Bei den AIOs ist normalerweise immer ein Controller mit im Lieferumfang, sodass du im Prinzip nie was dazu kaufen musst. Aber mit aktuellen Mainboards, darunter auch das MSI Pro Z690-A was du dir ausgesucht hast, sind dazu auch Anschlüsse vorhanden. Dann kannst du den Controller weglassen und direkt ans Mainboard anschließen.

Unterscheiden musst du aber zwischen D-RGB und dem normalen RGB.
RGB = > 12v und 4-Pin
D-RGB => 5v und 3-Pin

Dieses D-RGB hat auch 4-Pins, nur ist der dritte Pin entweder nicht belegt oder verschlossen.
Nähers dazu kannst du aus dem Handbuch des Mainboards und der AIO selbst entnehmen.

Hierzu habe ich auch eine Anleitung geschrieben: RGB vs. D-RGB? Was soll es sein?! - Das RGB-Guide!


----------



## volcom2 (11. März 2022)

IICARUS schrieb:


> Hierzu habe ich auch eine Anleitung geschrieben: RGB vs. D-RGB? Was soll es sein?! - Das RGB-Guide!

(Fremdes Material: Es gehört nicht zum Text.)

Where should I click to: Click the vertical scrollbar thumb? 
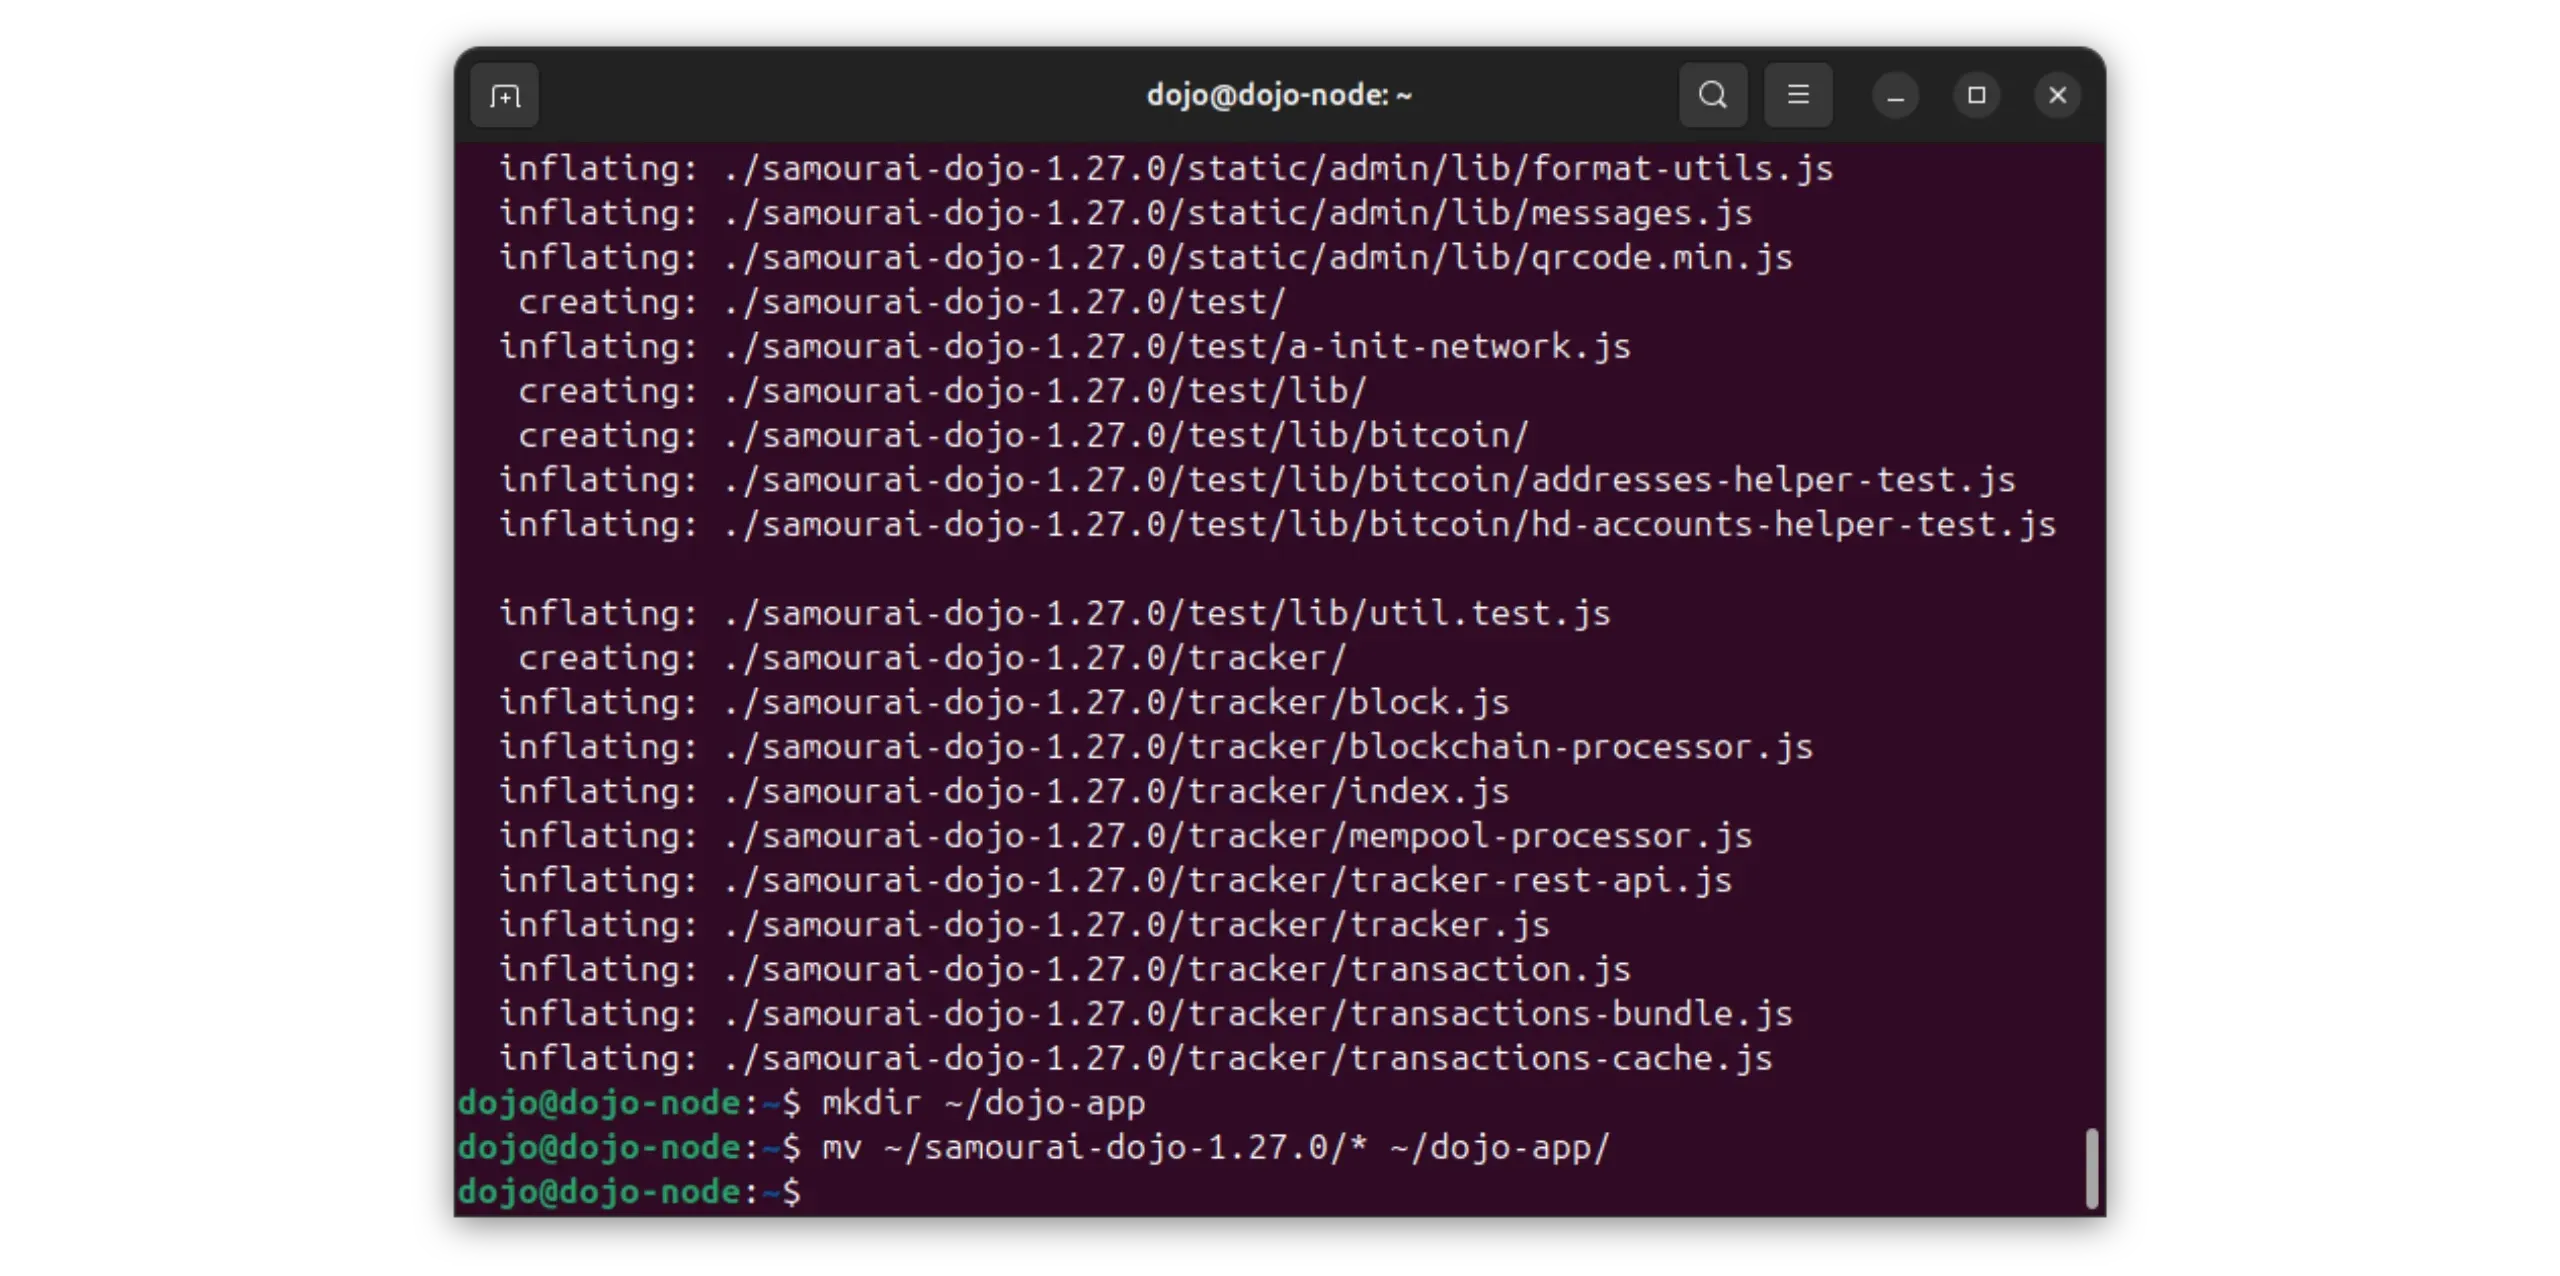(2091, 1168)
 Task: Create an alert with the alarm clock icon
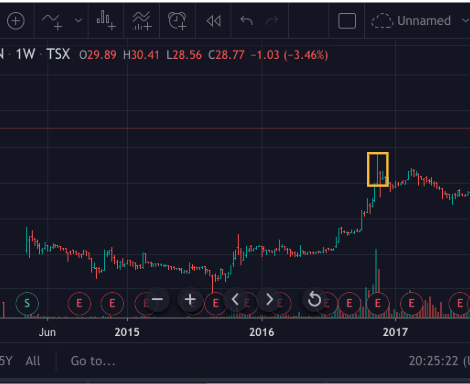(x=177, y=21)
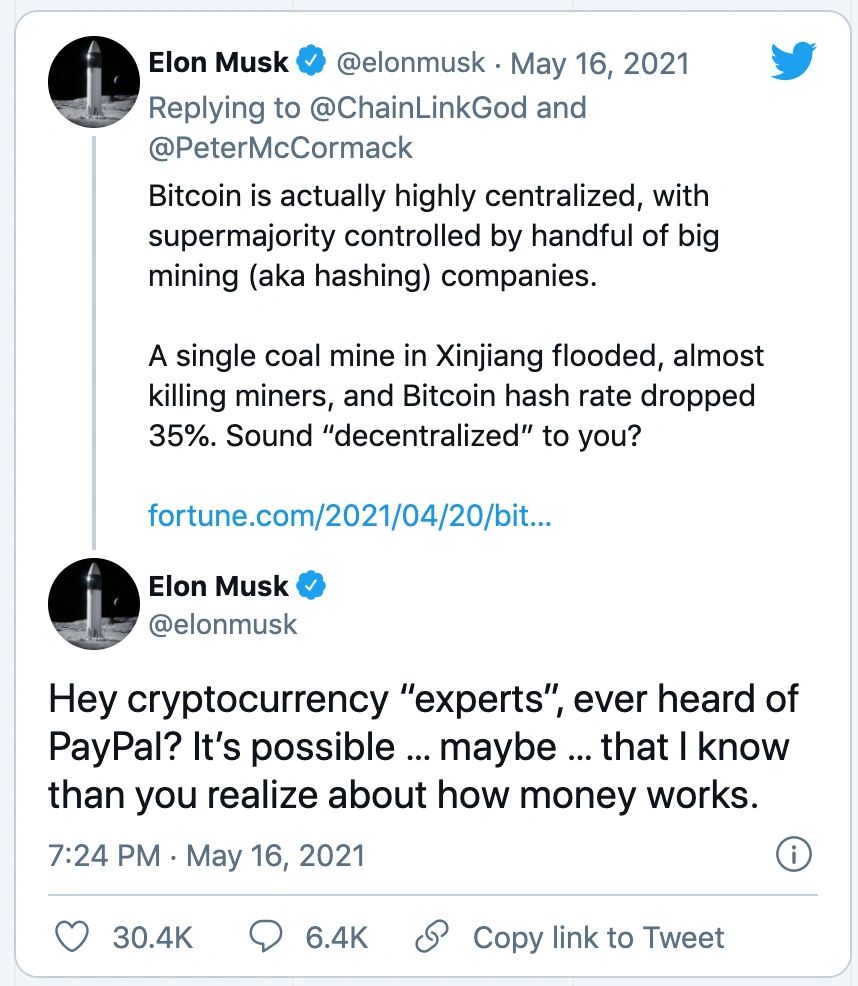
Task: Select the Elon Musk display name
Action: point(219,62)
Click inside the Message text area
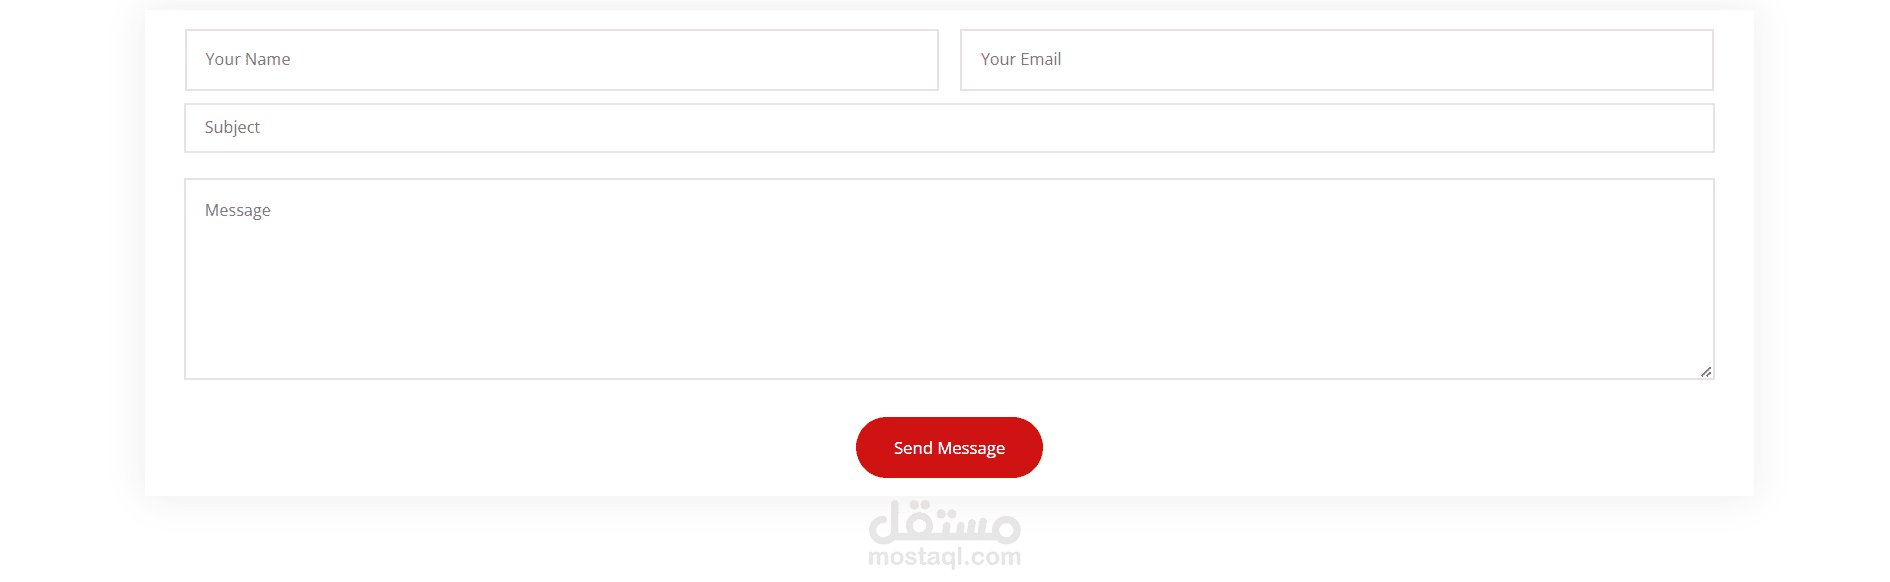Image resolution: width=1890 pixels, height=582 pixels. [949, 279]
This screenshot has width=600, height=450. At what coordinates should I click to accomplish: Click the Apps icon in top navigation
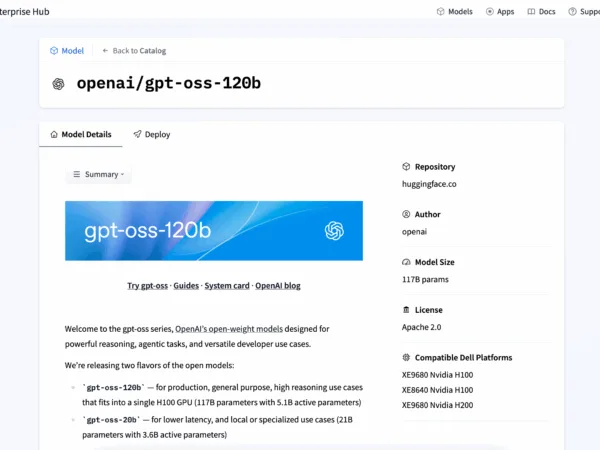coord(490,11)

Danke für den Lesestoff. Ich werd ihn mir zu Gemüte führen. Um einen optimalen Airflow zu haben strebe ich noch einen 140er Lüfter im Heck und 2 140er Lüfter in der Front an. Können diese alle am Mainboard angesclossen werden?


----------



## IICARUS (12. März 2022)

Natürlich, musst nur ins Handbuch rein schauen, was es alles an Anschlüsse gibt und dir dann selbst ausrechnen ob du noch Splitterkabel benötigst. Könnte  ich zwar auch für dich machen, aber ich denke, das bekommst du auch selbst hin.


----------



## volcom2 (12. März 2022)

Sollte ich irgendwo hängen würdest du sicher helfen. 😁


----------



## volcom2 (23. März 2022)

Ich hab einen kleinen Hänger bei der NZXT X53 RGB... Beide Lüfter haben einen In und einen Out Anschluss...
Wie und womit muss ich diese Verbinden?


----------



## psalm64 (23. März 2022)

Sicher das das nicht PWM und RGB sind?


----------



## volcom2 (23. März 2022)

Ich glaube die Anschlüsse sind dafür da die Lüfter untereinander und mit dem NZXT Controller zu verbinden.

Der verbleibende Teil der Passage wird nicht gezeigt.